In secondo luogo, come dicevo prima è necessario uscire dal giogo delle nicchie: le camerette dove riascoltare le canzoni dell’ adolescenza, i circolini in cui ci si scambiano perle nascoste, le microbolle in cui coltivare velleità e stoccare piccole quantità di capitale culturale. Per ragionare sulla sostenibilità economica della cultura negli anni 20, di fronte a sfide radicali bisogna interrogarsi sulle forme possibili di immaginari radicali di massa: come pensarli, come costruirli, come distribuirli.
Entrando in uno specifico settore, un recente articolo de il Post a firma di Gabriele Niola ha riacceso la discussione sul numero eccessivo di film prodotti in Italia, la maggior parte dei quali ha un ritorno economico, e probabilmente un valore culturale, nullo o quasi. Le maglie larghe dei finanziamenti pubblici, peraltro in riduzione col ministro Sangiuliano, da un lato promettono di mantenere il cinema indipendente, dall’altro lato “drogano” il mercato producendo più di quanto non possa essere distribuito o visto. In questi casi è giusto tagliare i fondi o vanno trasformate le modalità di distribuzione delle risorse?
Tagliare i fondi alla cultura è sempre sbagliato, è sempre una sconfitta. Ha senso però ragionare su sistemi di distribuzione nuovi che superino quello che nell’ articolo di Niola vengono definiti “i giri delle feste di compleanno”, film visti solo dagli amici della troupe. Ci sono molti esempi di partecipazione culturale comunitaria o diffusa al cinema contemporaneo. Con mille diversità, penso al Beltrade o al Cinemino a Milano, al Cinema America a Roma, al Cinema Ritrovato a Bologna. Sono strade su cui si può investire in modo strutturale per moltiplicare luoghi e tipologie di visione.

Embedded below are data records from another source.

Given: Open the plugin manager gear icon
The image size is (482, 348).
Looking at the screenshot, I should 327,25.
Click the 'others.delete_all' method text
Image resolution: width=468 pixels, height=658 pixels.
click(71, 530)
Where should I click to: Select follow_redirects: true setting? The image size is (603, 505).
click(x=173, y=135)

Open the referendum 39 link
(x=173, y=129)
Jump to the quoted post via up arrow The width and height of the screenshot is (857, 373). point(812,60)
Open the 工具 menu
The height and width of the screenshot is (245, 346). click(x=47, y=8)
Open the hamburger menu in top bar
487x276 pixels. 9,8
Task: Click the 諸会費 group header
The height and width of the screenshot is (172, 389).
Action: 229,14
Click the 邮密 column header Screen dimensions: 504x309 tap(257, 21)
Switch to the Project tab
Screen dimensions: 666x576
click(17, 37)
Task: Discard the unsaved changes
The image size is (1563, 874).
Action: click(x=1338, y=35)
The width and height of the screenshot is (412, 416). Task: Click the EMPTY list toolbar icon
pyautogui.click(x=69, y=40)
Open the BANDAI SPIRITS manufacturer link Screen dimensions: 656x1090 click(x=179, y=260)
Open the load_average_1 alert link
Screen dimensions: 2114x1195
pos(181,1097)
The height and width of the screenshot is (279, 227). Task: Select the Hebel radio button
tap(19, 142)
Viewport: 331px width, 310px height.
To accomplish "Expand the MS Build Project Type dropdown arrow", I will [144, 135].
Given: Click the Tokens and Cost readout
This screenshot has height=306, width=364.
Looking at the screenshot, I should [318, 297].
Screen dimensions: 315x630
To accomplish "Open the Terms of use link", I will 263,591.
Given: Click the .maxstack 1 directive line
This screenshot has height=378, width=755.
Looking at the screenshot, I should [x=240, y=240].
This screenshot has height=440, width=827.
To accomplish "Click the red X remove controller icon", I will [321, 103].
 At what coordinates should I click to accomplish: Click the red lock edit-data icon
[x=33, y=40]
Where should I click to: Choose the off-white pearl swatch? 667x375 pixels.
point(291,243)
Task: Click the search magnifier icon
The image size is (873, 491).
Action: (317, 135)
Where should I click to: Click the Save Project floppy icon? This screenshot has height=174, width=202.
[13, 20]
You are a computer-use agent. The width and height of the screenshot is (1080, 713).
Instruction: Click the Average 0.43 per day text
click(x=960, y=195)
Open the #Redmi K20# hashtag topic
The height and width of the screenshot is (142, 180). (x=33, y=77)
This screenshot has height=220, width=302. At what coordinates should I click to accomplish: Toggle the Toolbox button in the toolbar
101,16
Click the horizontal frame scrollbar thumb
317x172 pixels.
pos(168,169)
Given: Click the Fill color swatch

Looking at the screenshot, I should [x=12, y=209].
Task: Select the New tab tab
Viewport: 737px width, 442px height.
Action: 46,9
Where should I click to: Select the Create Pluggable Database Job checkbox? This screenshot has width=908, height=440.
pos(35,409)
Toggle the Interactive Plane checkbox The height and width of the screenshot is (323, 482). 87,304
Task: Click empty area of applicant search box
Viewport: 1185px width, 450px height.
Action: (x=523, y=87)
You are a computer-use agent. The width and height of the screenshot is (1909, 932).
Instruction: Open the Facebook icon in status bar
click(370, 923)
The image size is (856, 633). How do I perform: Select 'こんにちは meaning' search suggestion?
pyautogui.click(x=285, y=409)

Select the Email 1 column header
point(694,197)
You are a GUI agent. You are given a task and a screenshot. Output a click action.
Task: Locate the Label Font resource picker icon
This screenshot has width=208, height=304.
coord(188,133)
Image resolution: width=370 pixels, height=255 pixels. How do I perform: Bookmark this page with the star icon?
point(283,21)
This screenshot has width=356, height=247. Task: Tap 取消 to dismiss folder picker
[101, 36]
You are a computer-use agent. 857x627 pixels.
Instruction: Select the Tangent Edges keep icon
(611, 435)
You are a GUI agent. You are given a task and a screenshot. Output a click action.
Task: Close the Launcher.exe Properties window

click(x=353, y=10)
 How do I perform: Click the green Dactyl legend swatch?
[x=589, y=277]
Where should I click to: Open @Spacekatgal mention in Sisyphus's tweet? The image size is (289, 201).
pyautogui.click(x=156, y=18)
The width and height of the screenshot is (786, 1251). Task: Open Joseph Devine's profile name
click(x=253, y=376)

Nelle ultime elezioni europee la cultura è stato un tema ombra nonostante l’enorme impatto di risorse e politiche europee sui progetti culturali. Cosa potremmo fare per riaccendere il dibattito su questo?
Credo che sia necessario guardare soprattutto al posizionamento politico di produzione, distribuzione e consumo di cultura come “costruzione di mondi”. Ricostruire cioè collettivamente un discorso - e una pratica - per cui la cultura non sia quella cosuccia accessoria che fai con il tuo piccolo giro di amici ma quell’ altra cosa, quella grande che è stata per millenni: un modo per fare dèi, demoni, cosmogonie, rivoluzioni, insurrezioni. Portare al centro del discorso culturale - in altri termini - sia l’incantamento che la politica. O forse un incantamento politico.